WHAT YOU HAVE TO DO -
Return the lines of the records exactly as they appear, from the line that contains "You are a computer-use" through the end of the records.

RECORD EXTRACTS -

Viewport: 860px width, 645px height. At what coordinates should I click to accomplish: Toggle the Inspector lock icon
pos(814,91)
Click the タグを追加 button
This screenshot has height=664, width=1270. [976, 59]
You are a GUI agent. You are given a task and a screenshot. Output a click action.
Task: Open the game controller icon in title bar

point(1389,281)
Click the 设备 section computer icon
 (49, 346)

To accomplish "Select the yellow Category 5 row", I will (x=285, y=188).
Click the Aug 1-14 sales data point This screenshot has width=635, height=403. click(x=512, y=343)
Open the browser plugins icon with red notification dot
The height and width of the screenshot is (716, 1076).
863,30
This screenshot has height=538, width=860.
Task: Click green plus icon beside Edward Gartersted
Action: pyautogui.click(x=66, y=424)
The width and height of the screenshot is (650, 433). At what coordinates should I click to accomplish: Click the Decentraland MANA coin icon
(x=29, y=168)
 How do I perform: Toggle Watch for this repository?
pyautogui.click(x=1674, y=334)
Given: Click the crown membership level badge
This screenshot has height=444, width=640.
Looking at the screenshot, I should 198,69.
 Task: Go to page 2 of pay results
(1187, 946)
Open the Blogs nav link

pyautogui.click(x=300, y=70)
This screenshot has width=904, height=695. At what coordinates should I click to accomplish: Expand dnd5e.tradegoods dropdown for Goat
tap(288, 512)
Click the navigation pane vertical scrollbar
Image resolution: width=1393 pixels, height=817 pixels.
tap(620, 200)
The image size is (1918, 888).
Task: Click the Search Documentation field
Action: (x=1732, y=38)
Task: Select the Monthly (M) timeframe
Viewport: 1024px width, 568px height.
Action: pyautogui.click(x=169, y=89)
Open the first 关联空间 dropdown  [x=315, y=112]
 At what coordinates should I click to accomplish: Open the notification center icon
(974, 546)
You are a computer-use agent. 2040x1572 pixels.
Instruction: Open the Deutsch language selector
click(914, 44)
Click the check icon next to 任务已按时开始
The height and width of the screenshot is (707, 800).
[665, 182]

SOLVED EXERCISE -
You are a computer-use agent. 2040x1572 pixels.
Instruction: Open the Deutsch language selector
click(914, 44)
Click the check icon next to 任务已按时开始
The height and width of the screenshot is (707, 800).
[665, 182]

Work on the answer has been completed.